INSTRUCTIONS FOR THE TASK =>
The result should hold only the lines from the one with "Where should I" through the final line of the data below, transcribed exactly, pictures left out.
--- AVAILABLE DATA ---
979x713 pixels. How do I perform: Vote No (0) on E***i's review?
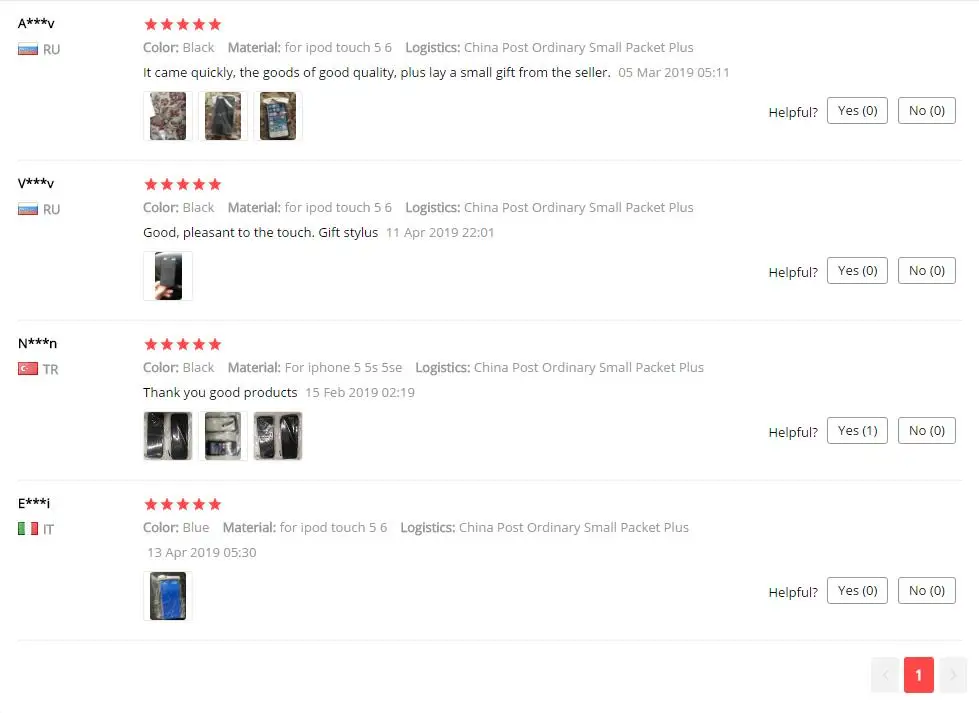(927, 590)
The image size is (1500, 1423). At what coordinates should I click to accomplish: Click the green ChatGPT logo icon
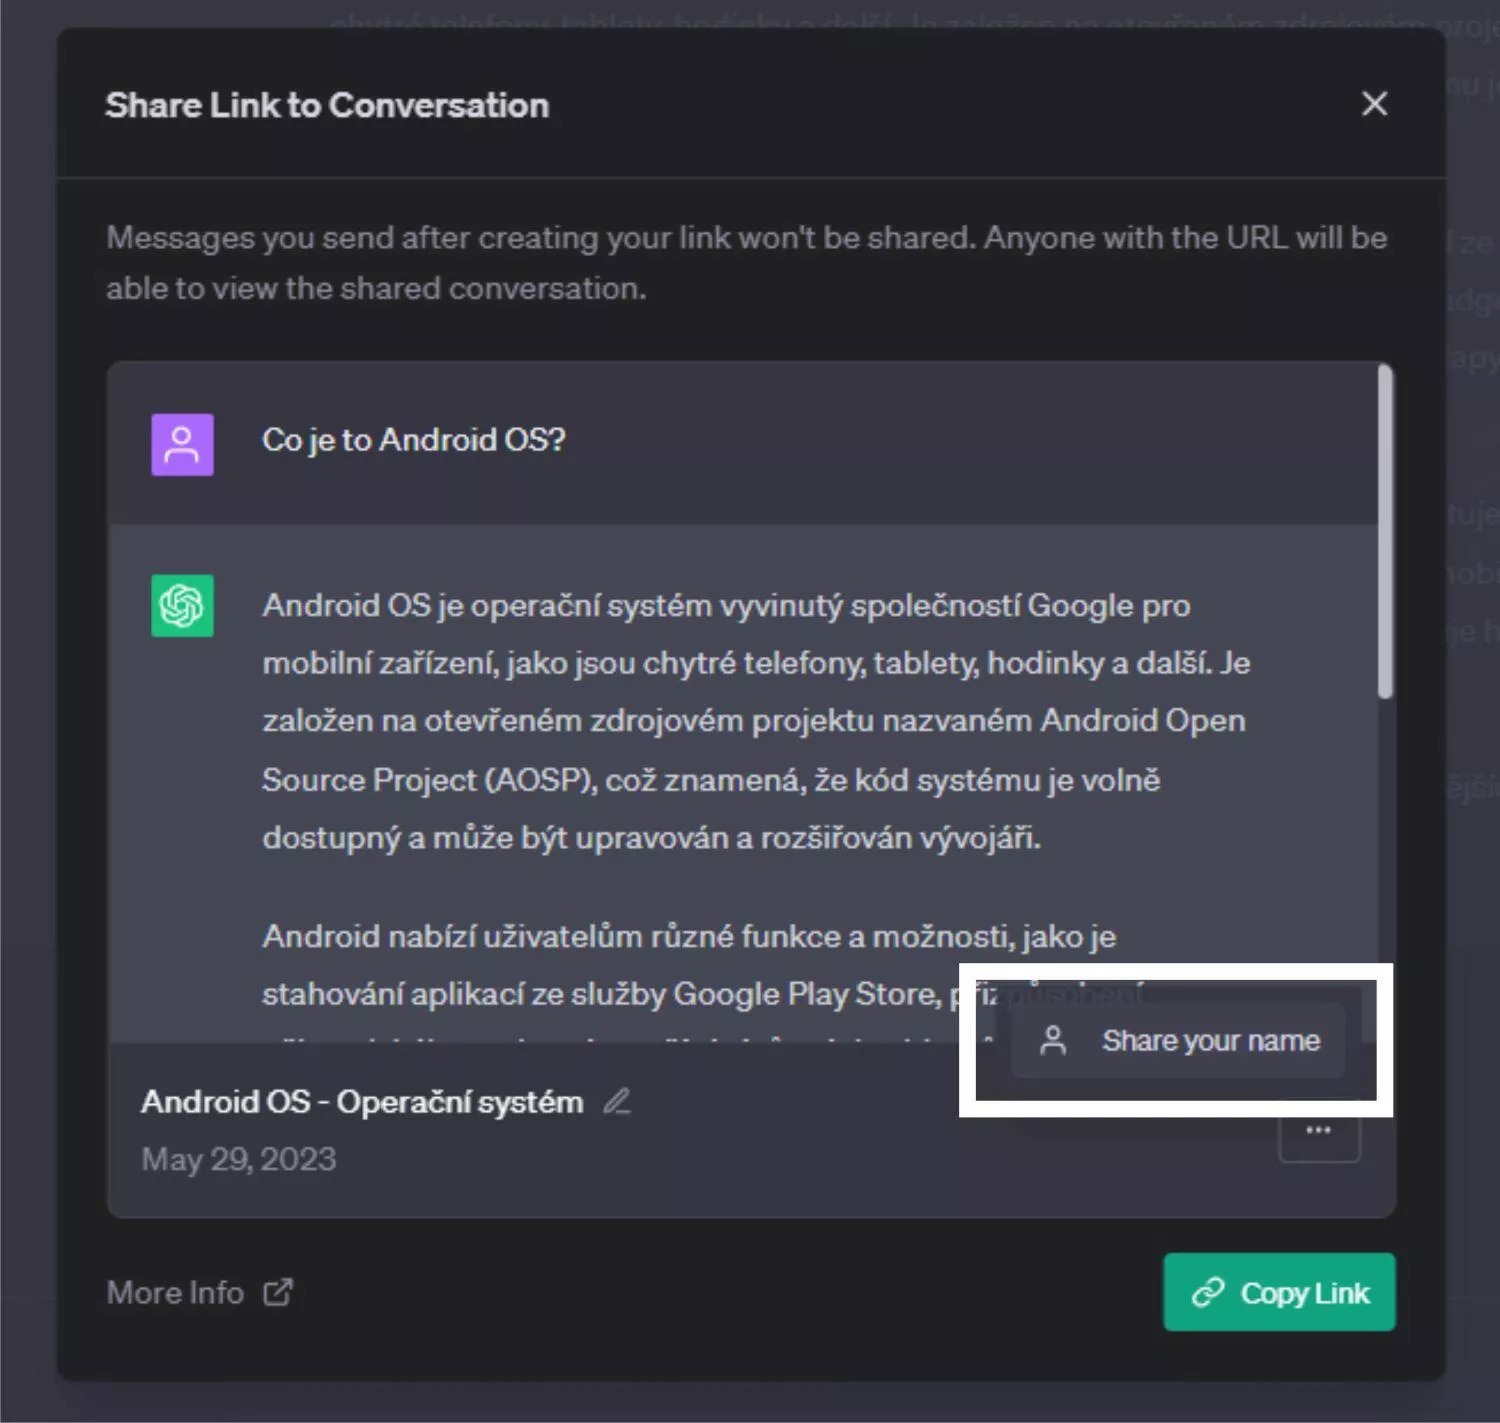click(x=182, y=605)
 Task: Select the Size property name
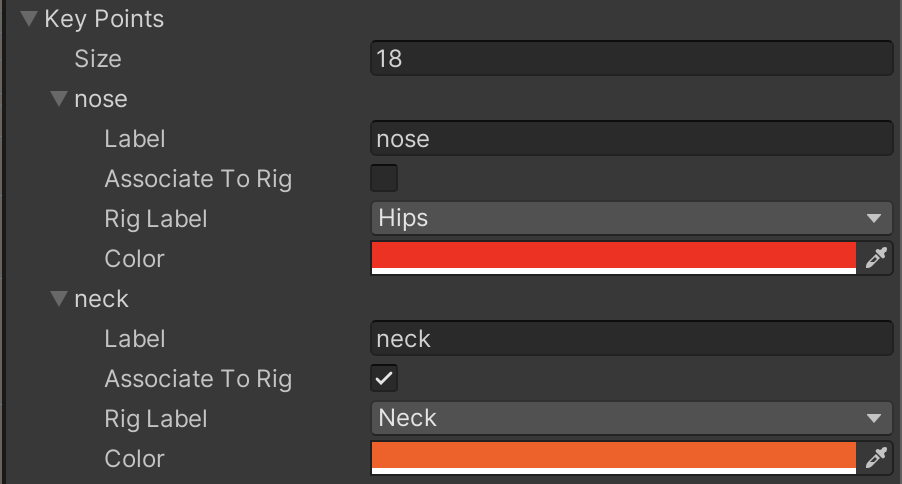(98, 59)
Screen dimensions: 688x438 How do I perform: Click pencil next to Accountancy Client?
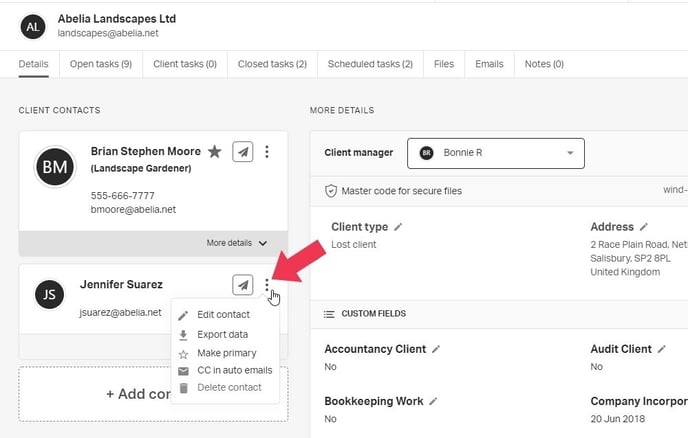436,349
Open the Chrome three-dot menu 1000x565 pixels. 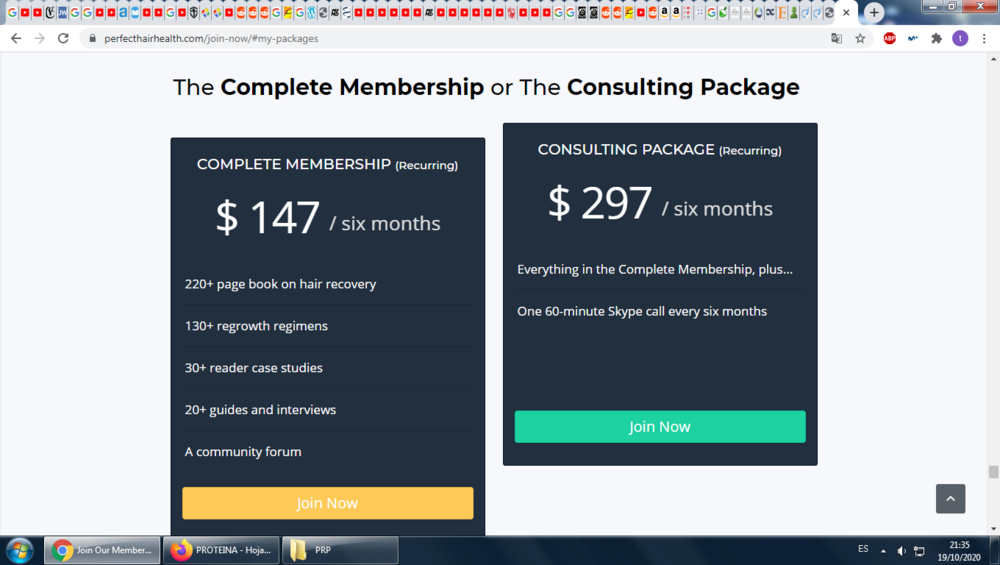pos(984,38)
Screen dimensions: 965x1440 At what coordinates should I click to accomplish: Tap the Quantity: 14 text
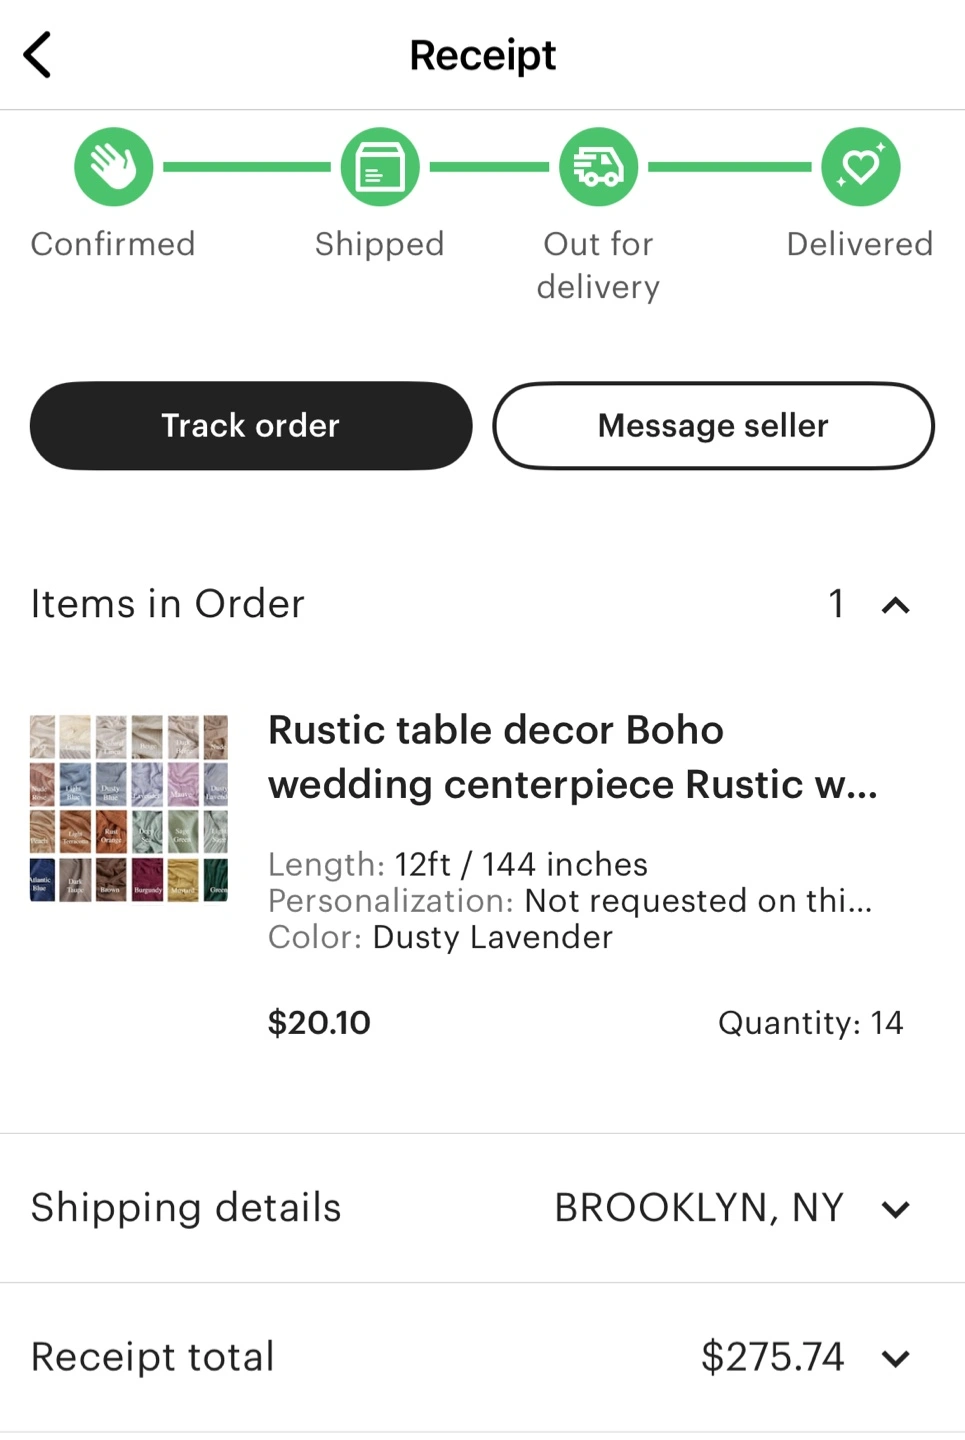[810, 1022]
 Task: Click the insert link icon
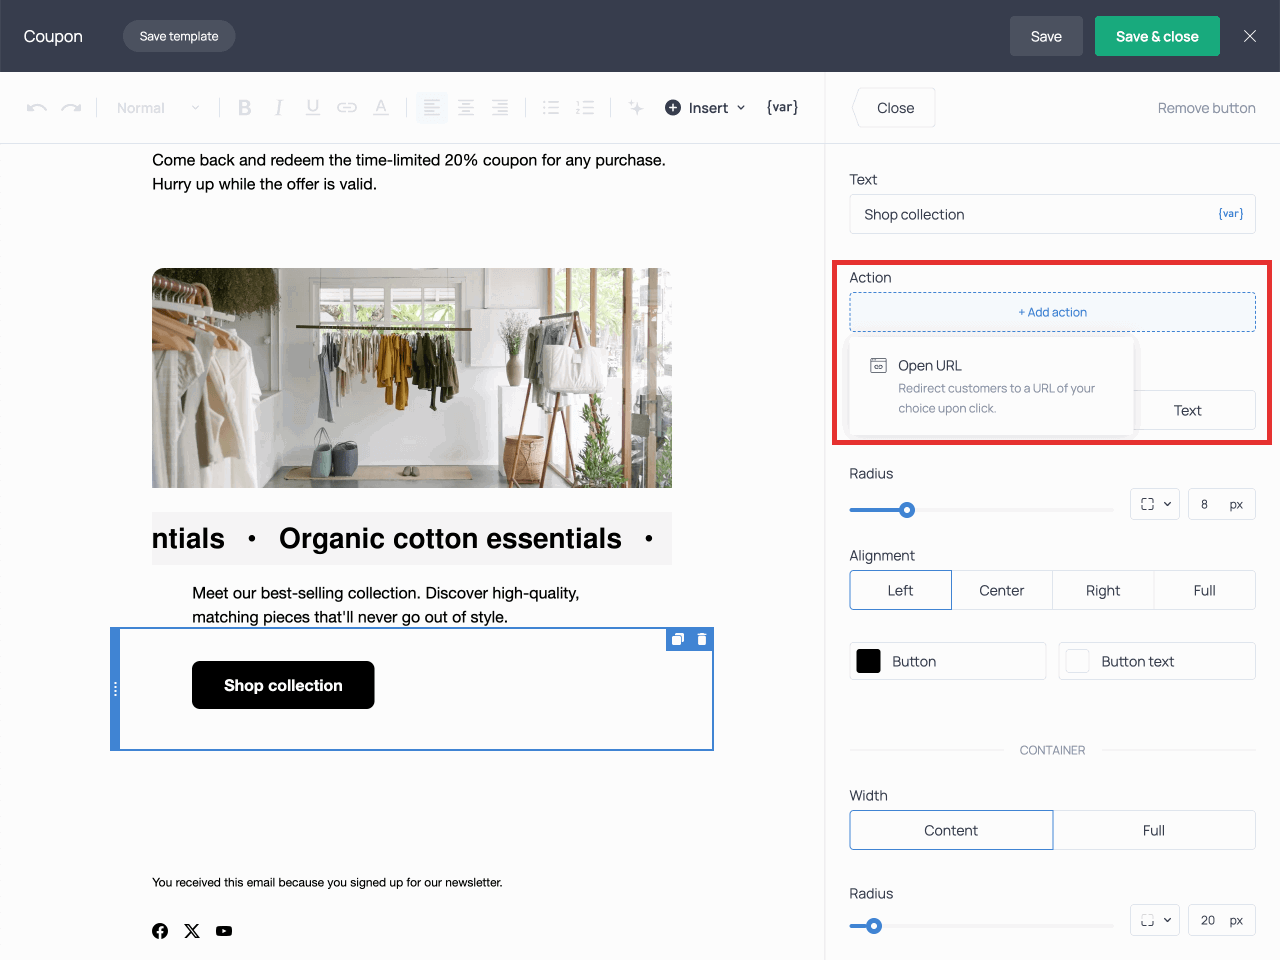[x=347, y=108]
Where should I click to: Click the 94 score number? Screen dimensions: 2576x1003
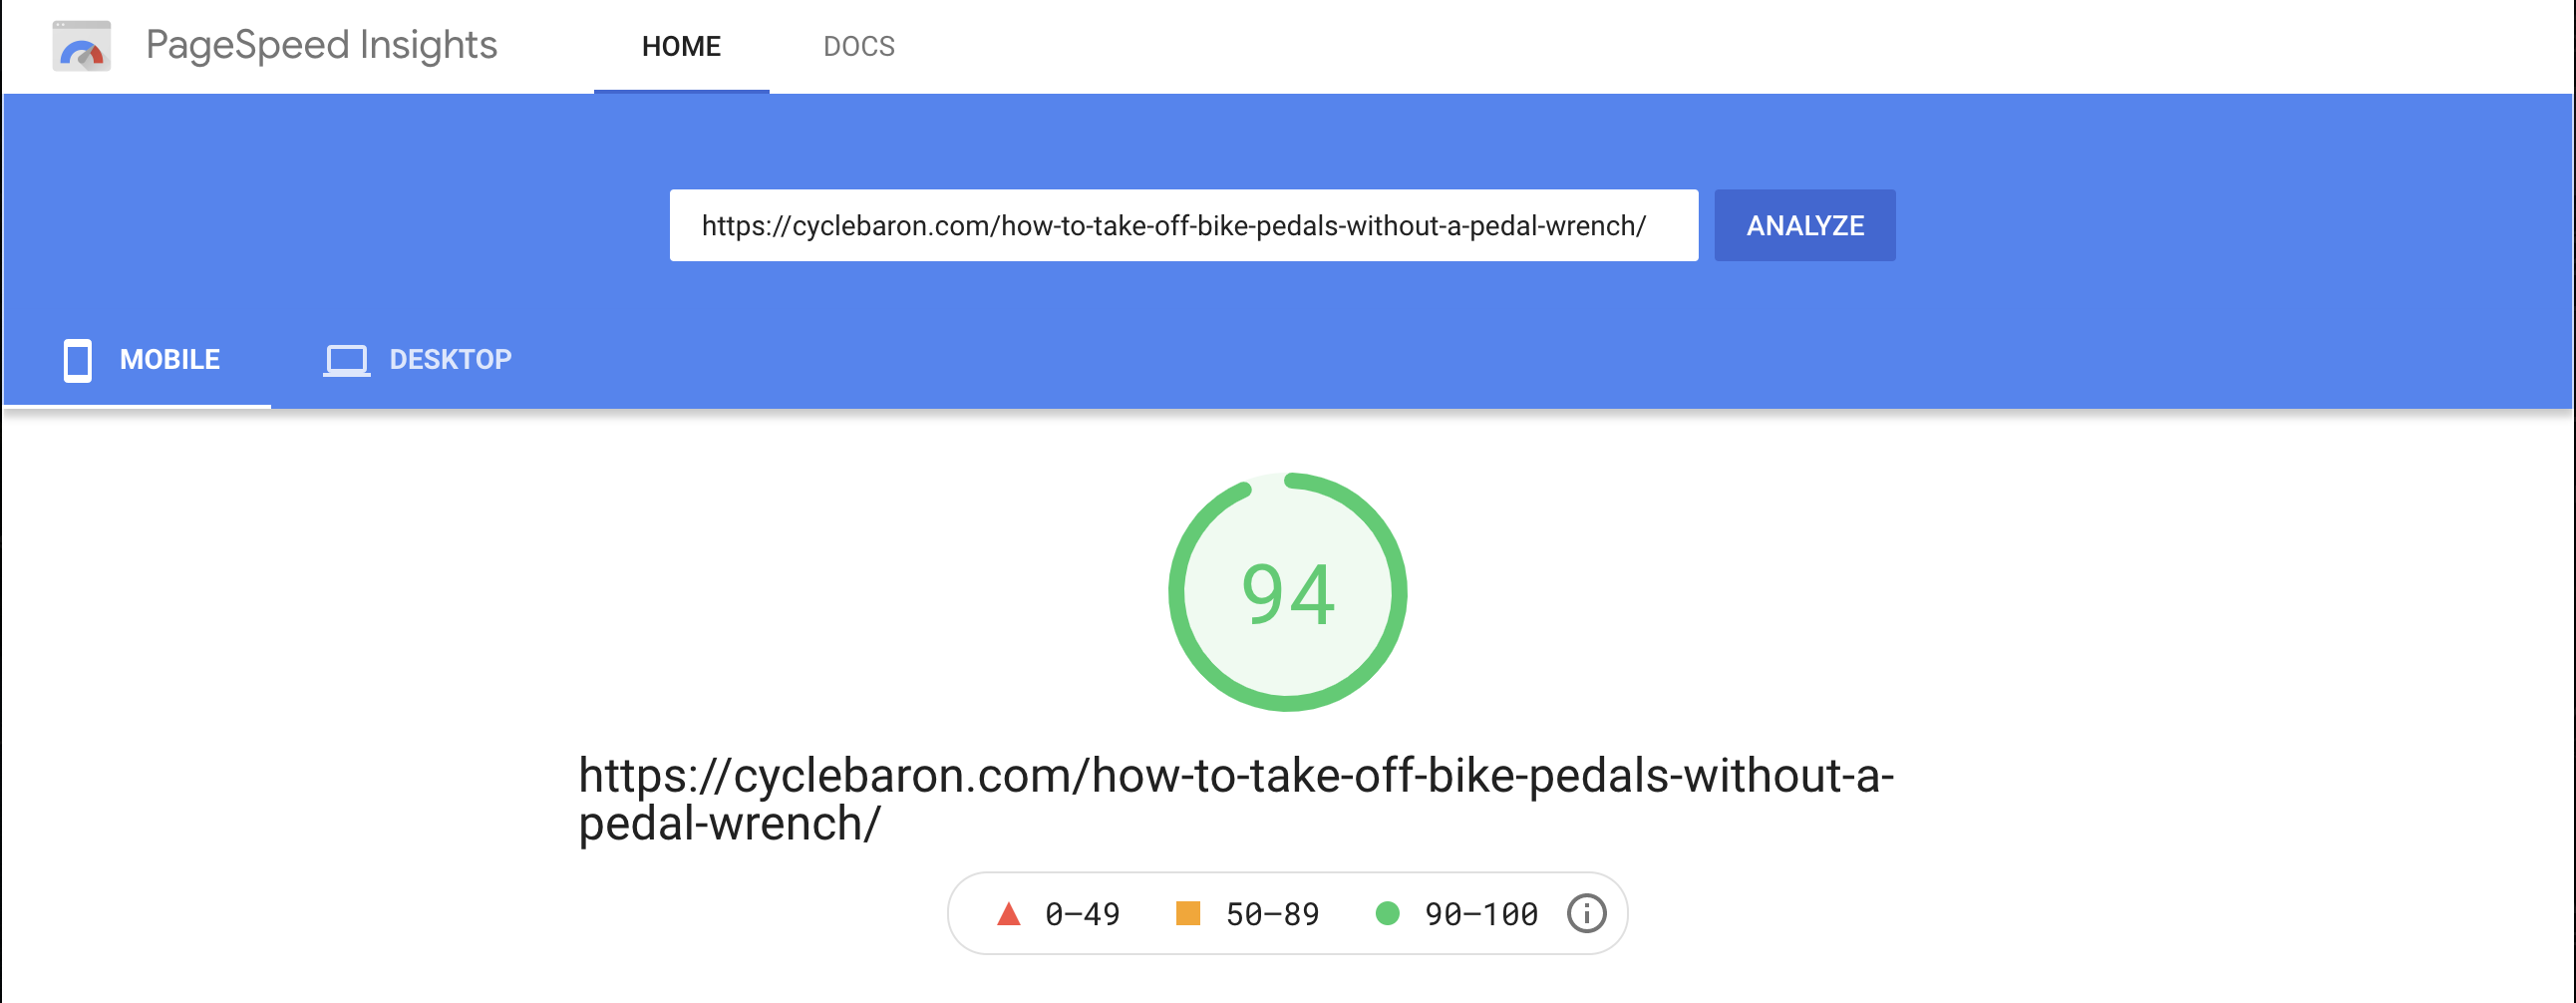click(1288, 594)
---
EXPECTED ANSWER =>
Where should I click to: Click the 94 score number? Screen dimensions: 2576x1003
click(1288, 594)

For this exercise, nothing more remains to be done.